■ Descrizione esercizio ■
Per favore, continua il brano sulla gioia nella vita consacrata, riprendendo subito dopo la sua ultima frase.

Che cosa può spingere le persone a lasciarsi andare a queste pseudo esperienze di gioia? Verrebbe da pensare che dietro a tutto ciò vi possa essere una fede alquanto debole, scarsa assimilazione dei valori spirituali, limitata capacità di apertura e sensibilità verso il prossimo, motivazioni meno autentiche alla base di determinate scelte di vita. Ci si chiede anche, in certi casi, se non si voglia ostentare una gioia esteriore per ‘invogliare’ qualche giovane a seguire la via della consacrazione, offrendo un’immagine comunque possibile ed allettante.
Una persona consacrata può certamente dichiarare: “io mi sento una persona veramente contenta, sono veramente felice della mia vocazione”, offrendo in tal modo una straordinaria ed efficace testimonianza della bellezza di una vita consacrata, a patto però che queste parole le escano dal cuore e riflettano in modo autentico la verità che ella vive. Se non fosse così, ci si troverebbe di fronte ad una gioia ‘dichiarata’ più che ‘vissuta’. Significativo a questo riguardo è la testimonianza offerta da s. Domenico, secondo quanto riferisce il suo biografo: «V’era in lui un’ammirabile inalterabilità di carattere, che si turbava solo per solidarietà con il dolore altrui. E poiché il cuore gioioso rende sereno il volto, tradiva la placida compostezza dell’uomo interiore con la bontà esterna e la giovialità dell’aspetto».
Si deve riconoscere che per quanto riguarda la possibilità di vivere la gioia e la modalità di esprimerla nella nostra vita qualcosa non dipende da noi e qualcosa (molto) dipende da noi. Provo ad esplicitare questa affermazione.

■ Dati ■
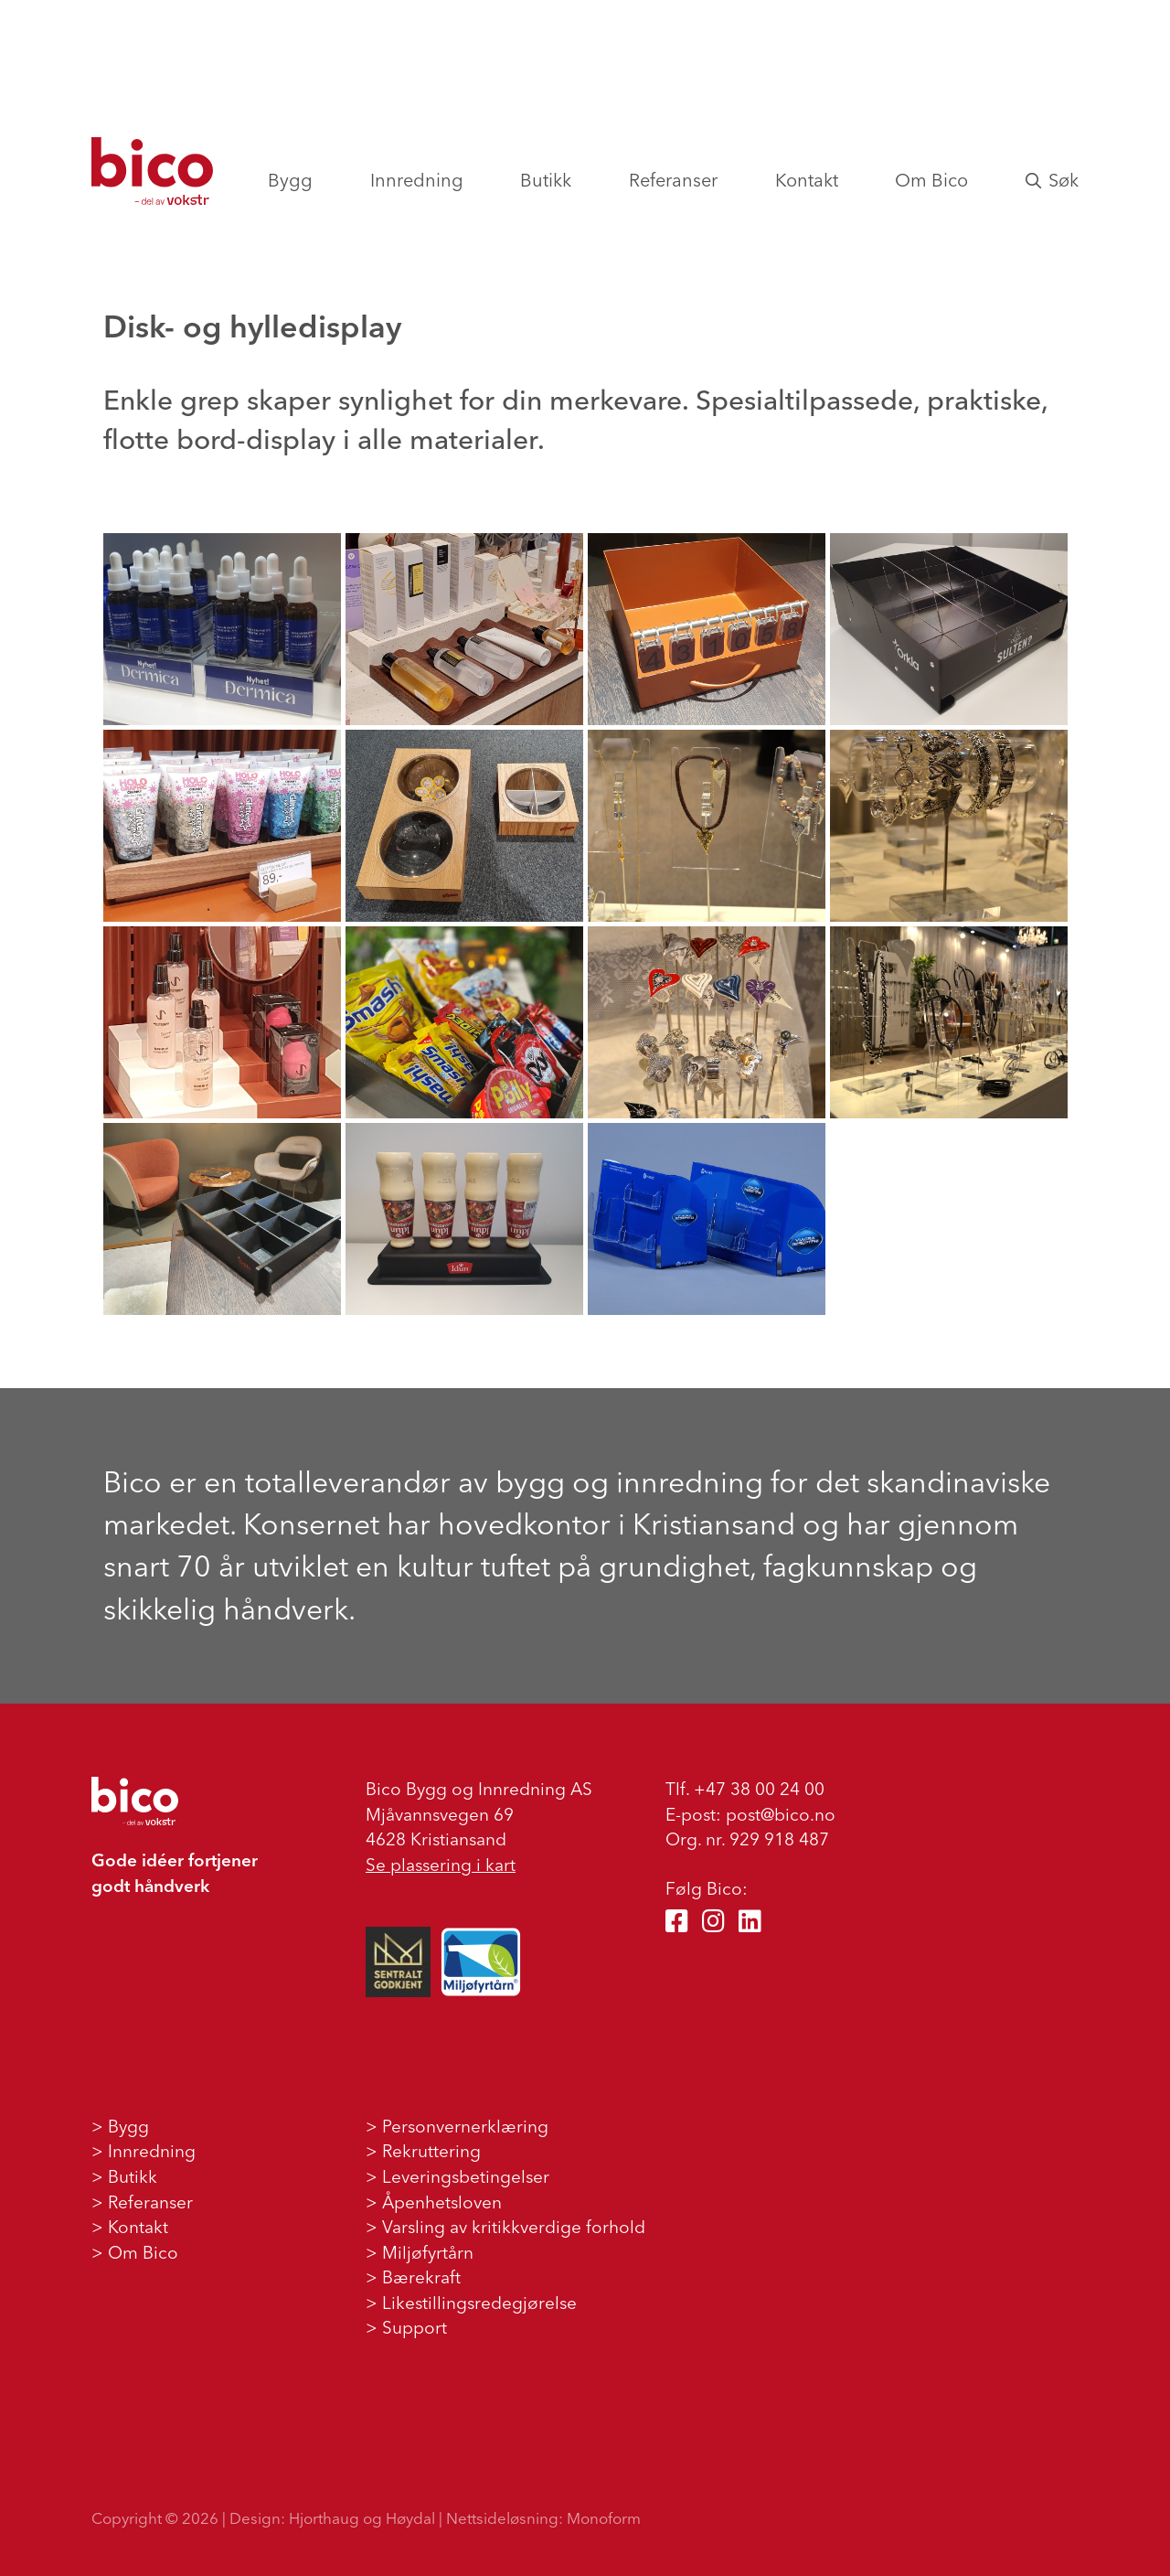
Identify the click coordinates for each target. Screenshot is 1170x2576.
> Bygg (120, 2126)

■ Soluzione esercizio ■
Prime esperienze di vita e condizionamenti vari
Bisogna essere realisti e non dimenticare che il patrimonio ereditario e le prime esperienze di vita negli anni della nostra infanzia possono condizionare anche in modo molto incisivo la possibilità di amare la vita e sperimentare la gioia di esistere. «Più di tutto fa la nascita» (Hölderlin): certe persone possono, ad esempio, aver ereditato una natura malinconica che le accompagnerà sempre. La vita è un po’ come la si comincia, tenendo presente che all’inizio non c’è alcuna scelta da parte dell’essere umano, ma semplicemente si accoglie. La libertà non sta all’inizio della vita, ma è conseguenza e frutto della vita a mano a mano che essa si evolve e si sviluppa. Fondamentali rimarranno sempre per una persona le prime esperienze relazionali vissute nell’ambito della famiglia. Afferma Castellazzi: «Le radici della vera felicità hanno una base interiore, prima ancora che esterna. Secondo l’ottica psicoanalitica poggiano sulla introiezione di una buona relazione iniziale con la madre e, più in generale, con l’ambiente familiare». Per una buona “partenza” nella vita, è necessario che al bambino che si affaccia sulla scena di questo mondo si vada incontro in modo da metacomunicargli un messaggio fondamentale e decisivo per la sua felicità futura: “è una bella cosa che tu ci sia”. Gioia e amore saranno sempre legati tra loro nella vita.
È a tutti noto, inoltre, quanto le condizioni fisiologiche e meteorologiche possano influire sul nostro umore. A ciò vanno aggiunti anche i condizionamenti che derivano da esperienze faticose o a volte anche molto dure, compiti particolarmente gravosi, esperienze di abbandono e di perdita, caratteristiche delle varie età, vicinanza di persone che infondono gioia e coraggio o, al contrario, avvelenano l’aria che dobbiamo respirare.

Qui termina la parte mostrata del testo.